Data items
┄┄┄┄┄┄┄┄┄┄┄┄┄┄┄┄┄┄┄┄
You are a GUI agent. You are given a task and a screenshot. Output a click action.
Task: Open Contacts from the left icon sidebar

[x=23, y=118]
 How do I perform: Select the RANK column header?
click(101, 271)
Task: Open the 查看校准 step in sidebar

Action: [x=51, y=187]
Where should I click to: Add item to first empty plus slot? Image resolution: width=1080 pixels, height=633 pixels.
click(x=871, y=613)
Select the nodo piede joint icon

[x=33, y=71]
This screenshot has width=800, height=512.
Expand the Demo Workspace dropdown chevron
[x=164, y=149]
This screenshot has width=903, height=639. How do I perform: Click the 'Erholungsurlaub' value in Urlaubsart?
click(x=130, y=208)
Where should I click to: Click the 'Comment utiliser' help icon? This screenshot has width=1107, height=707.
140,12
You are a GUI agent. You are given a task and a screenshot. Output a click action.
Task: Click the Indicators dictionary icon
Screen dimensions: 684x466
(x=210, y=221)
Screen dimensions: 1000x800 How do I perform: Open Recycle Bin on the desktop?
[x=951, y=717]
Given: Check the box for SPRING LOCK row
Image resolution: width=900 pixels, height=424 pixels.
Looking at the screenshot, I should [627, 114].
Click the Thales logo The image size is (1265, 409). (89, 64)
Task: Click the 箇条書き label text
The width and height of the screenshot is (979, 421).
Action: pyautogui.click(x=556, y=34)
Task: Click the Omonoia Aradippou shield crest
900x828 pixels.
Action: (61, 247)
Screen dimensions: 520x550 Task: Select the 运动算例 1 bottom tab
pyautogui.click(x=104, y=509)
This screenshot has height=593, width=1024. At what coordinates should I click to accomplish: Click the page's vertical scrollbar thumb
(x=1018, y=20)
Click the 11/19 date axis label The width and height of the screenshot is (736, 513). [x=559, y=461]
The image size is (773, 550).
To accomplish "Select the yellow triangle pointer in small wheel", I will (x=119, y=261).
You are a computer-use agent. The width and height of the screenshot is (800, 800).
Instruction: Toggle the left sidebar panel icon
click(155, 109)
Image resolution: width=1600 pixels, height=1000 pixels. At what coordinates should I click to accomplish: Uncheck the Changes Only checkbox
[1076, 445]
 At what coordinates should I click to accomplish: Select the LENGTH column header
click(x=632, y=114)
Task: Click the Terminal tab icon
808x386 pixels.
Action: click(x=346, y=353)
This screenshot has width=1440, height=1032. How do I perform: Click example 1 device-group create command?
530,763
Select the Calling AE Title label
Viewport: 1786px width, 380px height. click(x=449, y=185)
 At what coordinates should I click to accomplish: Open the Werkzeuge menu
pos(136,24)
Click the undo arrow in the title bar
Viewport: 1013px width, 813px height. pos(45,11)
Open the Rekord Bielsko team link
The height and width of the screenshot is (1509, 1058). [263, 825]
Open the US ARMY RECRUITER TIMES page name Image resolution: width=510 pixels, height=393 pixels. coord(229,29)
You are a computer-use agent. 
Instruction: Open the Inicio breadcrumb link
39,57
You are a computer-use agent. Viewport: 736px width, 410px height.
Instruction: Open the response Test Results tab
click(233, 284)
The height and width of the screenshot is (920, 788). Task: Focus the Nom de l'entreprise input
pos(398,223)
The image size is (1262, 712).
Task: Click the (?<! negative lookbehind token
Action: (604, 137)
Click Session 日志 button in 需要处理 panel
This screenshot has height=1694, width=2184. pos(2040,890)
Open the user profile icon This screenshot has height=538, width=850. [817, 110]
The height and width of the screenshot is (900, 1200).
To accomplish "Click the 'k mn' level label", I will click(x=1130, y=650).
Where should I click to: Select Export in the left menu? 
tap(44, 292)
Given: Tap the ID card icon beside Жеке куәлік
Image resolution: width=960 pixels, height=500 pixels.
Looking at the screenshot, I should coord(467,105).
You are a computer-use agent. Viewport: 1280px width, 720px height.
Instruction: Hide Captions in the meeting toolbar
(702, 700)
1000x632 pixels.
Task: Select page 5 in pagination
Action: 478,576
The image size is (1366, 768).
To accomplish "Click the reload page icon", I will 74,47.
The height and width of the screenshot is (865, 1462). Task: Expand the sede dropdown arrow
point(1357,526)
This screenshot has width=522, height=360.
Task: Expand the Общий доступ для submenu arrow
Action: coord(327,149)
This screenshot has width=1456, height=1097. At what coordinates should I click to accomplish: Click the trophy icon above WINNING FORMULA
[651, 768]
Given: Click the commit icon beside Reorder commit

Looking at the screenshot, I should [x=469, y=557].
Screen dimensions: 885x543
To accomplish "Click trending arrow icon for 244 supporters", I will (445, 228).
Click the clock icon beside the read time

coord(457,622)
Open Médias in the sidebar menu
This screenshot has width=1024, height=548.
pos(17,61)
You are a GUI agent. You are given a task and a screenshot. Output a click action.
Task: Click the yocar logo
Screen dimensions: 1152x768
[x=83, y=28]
┄┄┄┄┄┄┄┄┄┄┄┄┄┄┄┄┄┄┄┄
— EXERCISE DETAILS —
Give back precisely the lines above that start at the line containing "The height and width of the screenshot is (900, 1200)." and end at the line containing "You are a computer-use agent. Viewport: 1280px", inclusive. No other lines belong in the output.

— ANSWER TO THIS TASK —
The height and width of the screenshot is (900, 1200).
To accomplish "Click the 'k mn' level label", I will click(x=1130, y=650).
Where should I click to: Select Export in the left menu? 
tap(44, 292)
Given: Tap the ID card icon beside Жеке куәлік
Image resolution: width=960 pixels, height=500 pixels.
Looking at the screenshot, I should coord(467,105).
You are a computer-use agent. Viewport: 1280px width, 720px height.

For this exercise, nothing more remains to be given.